27. We have noted above that in the agreement executed by the parties it was distinctly laid down that the arbitrator was to decide as he pleased in regard to the widow's stridhan, maintenance and right of residence. The arbitrator's evidence shows that in the course of his inquiry he questioned Musammat Hari Kunwar. He asked her what she wished to be arranged for her benefit. She made many demands and in the course of her statement she said that she had always lived in the house, or that portion of the house, occupied by Ravi Ram Jani, the father of the appellant Harakh Ram Jani, that she wished to live in that household and would not live anywhere else. Ravi Ram Jani was questioned as to her demands. He did not agree to at least one of them, but in regard to her wish to live with him he expressed a full consent. None of the other parties expressed any objection. Admittedly the award is silent on the point and does not give the widow a right of residence in any part of the family house, nor allot to her any sum as compensation in lieu thereof.
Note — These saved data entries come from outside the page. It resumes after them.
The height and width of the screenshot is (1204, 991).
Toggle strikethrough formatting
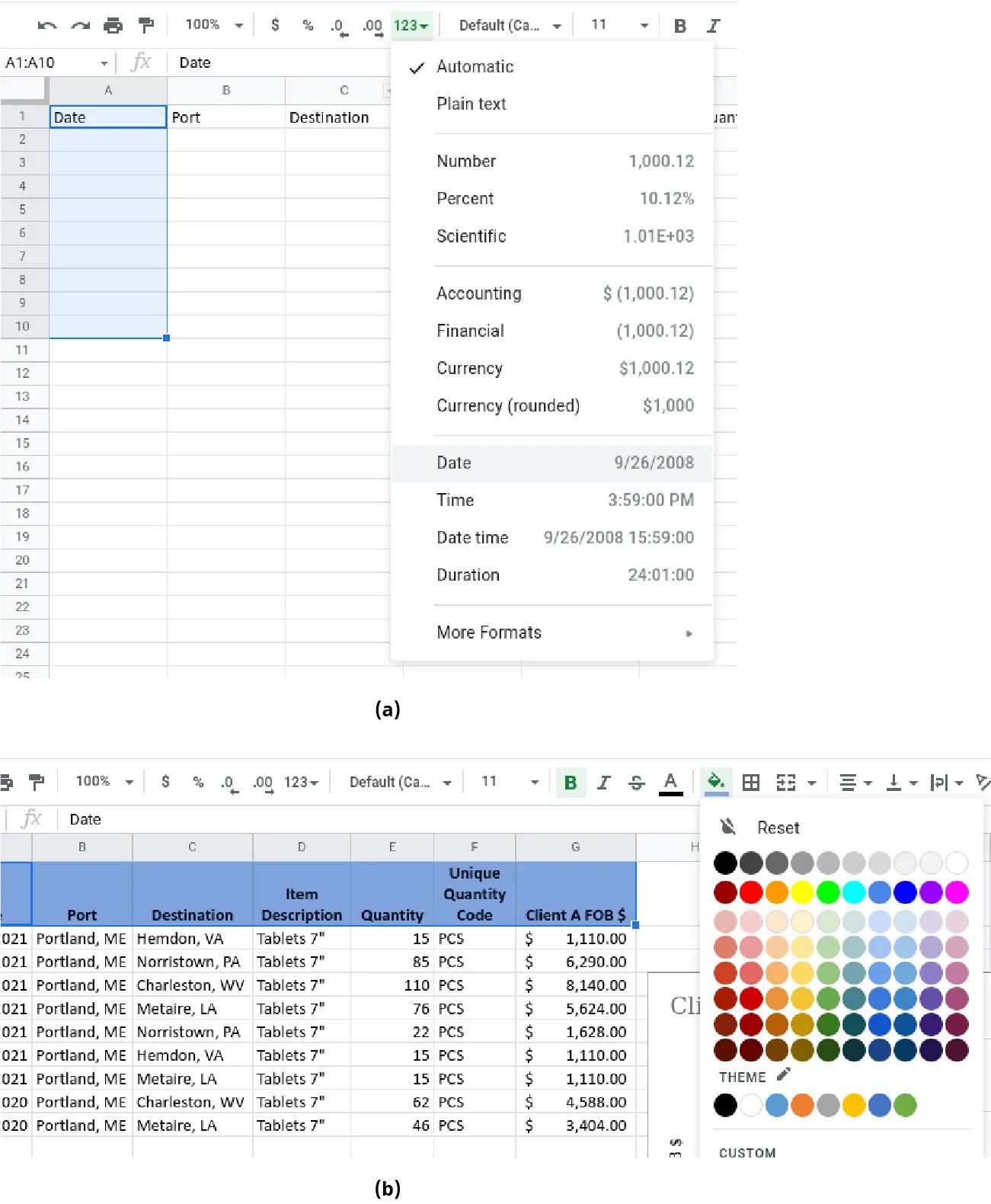(x=637, y=783)
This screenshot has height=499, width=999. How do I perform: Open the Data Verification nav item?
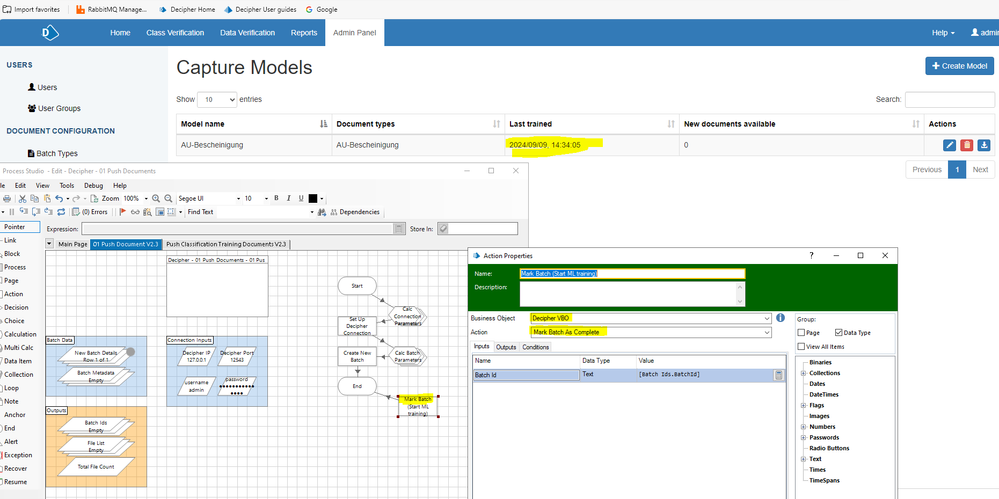click(x=247, y=32)
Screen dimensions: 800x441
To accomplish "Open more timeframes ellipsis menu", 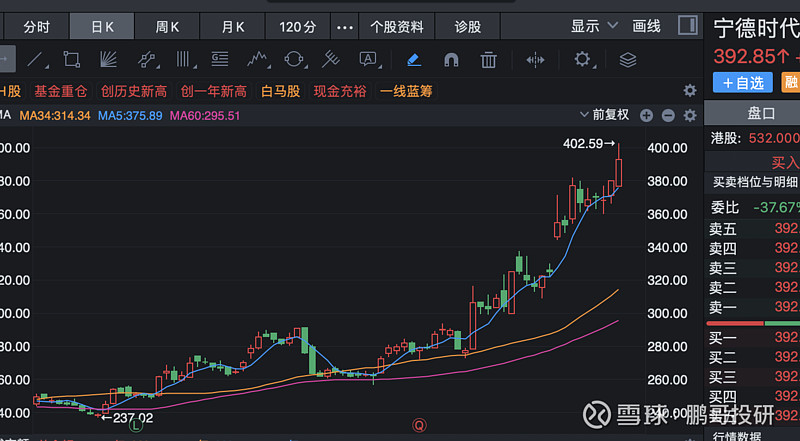I will [345, 27].
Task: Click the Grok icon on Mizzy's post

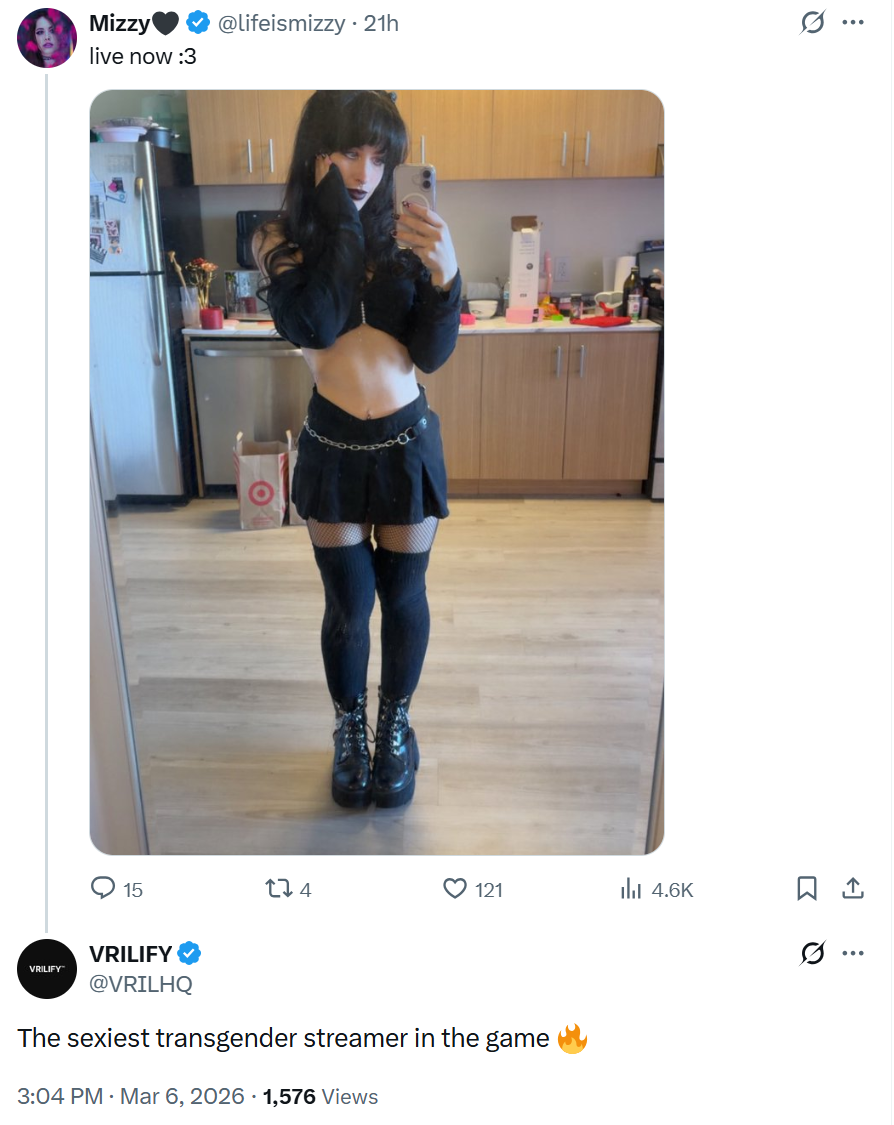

28. It is urged that the parties having come to an agreement on the point, it was not necessary for the arbitrator to pass judgment on it and that there was a practical with^ drawal of the point by the parties from his jurisdiction. With this it is impossible to agree. The fact that she asked for something and that Ravi Ram acquiesced in her demand and no one else objected made the arbitrator's task simple, but it did not absolve him from passing judgment. When parties to a suit compromise, either the suit is withdrawn or a decree passed in terms of the compromise. There was no withdrawal in the present case, but at the utmost a statement by the parties giving the terms of a compromise. Where there is no specific withdrawal of the suit, the Court must pass a decree in accordance with the compromise effected between the parties.
29. In our opinion the arbitrator ought in his award to have decided the question of the widovv's right of residence and the manner in which it was to be satisfied.
30. As he has not done so, one of the matters referred has been left undetermined by the award and this being so the Court, in view of the language of paragraph 21 of the iSecond Schedule, ought to have rejected the application made under paragraph 20,
31. We, therefore, allow the appeal and set aside the lower Court's order and reject the application. The appellant will have her costs in both Courts.